An electret is an artificial magnet, created when an electric charge is contained within an insulating material. Historically, electrets only hold charges, not transferring them, but Vullev has broken ground by engineering his own “bioinspired” electret, which defies that inheritance and allows charges to pass in and out through openings in the surface. But they are still not conductors, and are more like a molecular capacitor, as Vullev notes. “If I put a charge in something that is an insulator, and that charge has sites to move along, it’s not really a conductor, per se, it doesn’t necessarily have to have a lot of free charge carriers. I know it’s a little confusing,” says Vullev.

Vullev thought of the idea after observing biological cell activity. A cell’s membrane is an insulator, but body cells use the charge of ions in the bloodstream and the cytoplasm to create pulses that control our movement, thinking and inner body functions. Ions enter and leave the cells through proteins on the cell membrane known as ion channels, and upon entering or leaving, the cell membrane retains charges. These observations are what led to Vullev’s creation.

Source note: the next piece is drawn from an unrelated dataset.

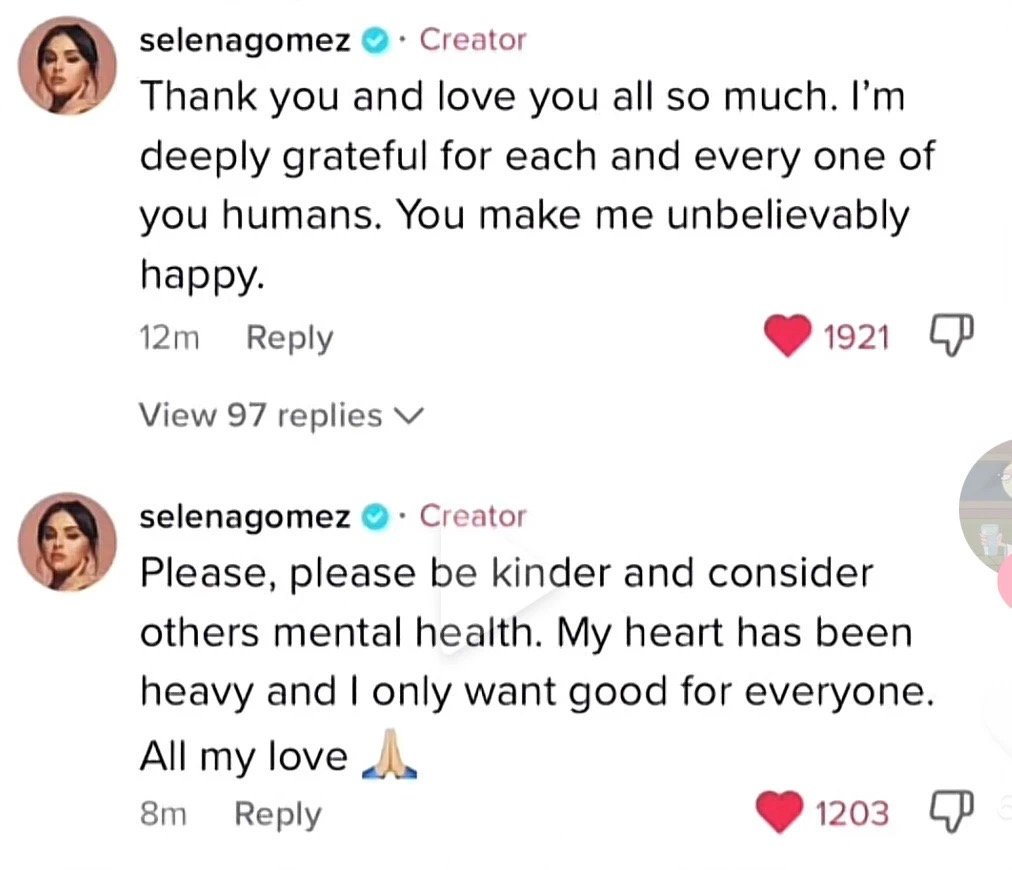
Task: Dislike the 'Thank you and love you' comment
Action: pos(951,335)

“All the things (biological cell structures) are insulators, and still, biology shows a lot of examples of long range charge transfer,” Vullev comments. “We know that life exists because those processes occur, so borrowing this idea, you can go around what the physics prevents us to do.”

Vullev is confident that his research on electrets, and other related research, will find its way into widespread use. “If you establish fundamental principles, you can take them to new fields,” says Vullev. “Even start new fields of science and engineering, and that’s the whole idea of academic research: it’s to change the way people think about things. If the research doesn’t do that, that means that you’re just improving things, but you’re not really pushing the limits.”

Ultimately, Vullev does not only aim for his research to improve current scientific creations, such as solar power cells and other energy conversion methods, but for the results to be applied in many different areas. But Vullev observes that research into his electrets is very young, having only begun with a theoretical paper posted in 2009, and makes a point that finding applications can be difficult.

“We are looking at things to bring an understanding of energy conversion and from there, hopefully, applications,” says Vullev. “But the ideas are so new that they don’t have exact applications. It takes time to mature and do testing and so forth.”

Vullev’s new research intends to find such “exact applications” and his research’s second goal is to expand the application of his electrets to cell biology. He notes that the electrets he observed were photo-driven; this means that light could be used to “push” charges in and out of the electrets. As such, cells could be manipulated in the same way, suggesting that cell function can be medically maintained.

This can be useful for treating many conditions, like arrhythmia, which comes from excessive potassium, or hypertension, which comes from excessive sodium.  “A photoinduced charge transfer (can occur with the electrets),” states Vullev, “so if you can use those to move charges across cell membranes, then you can actually control it (the charge within the cell).”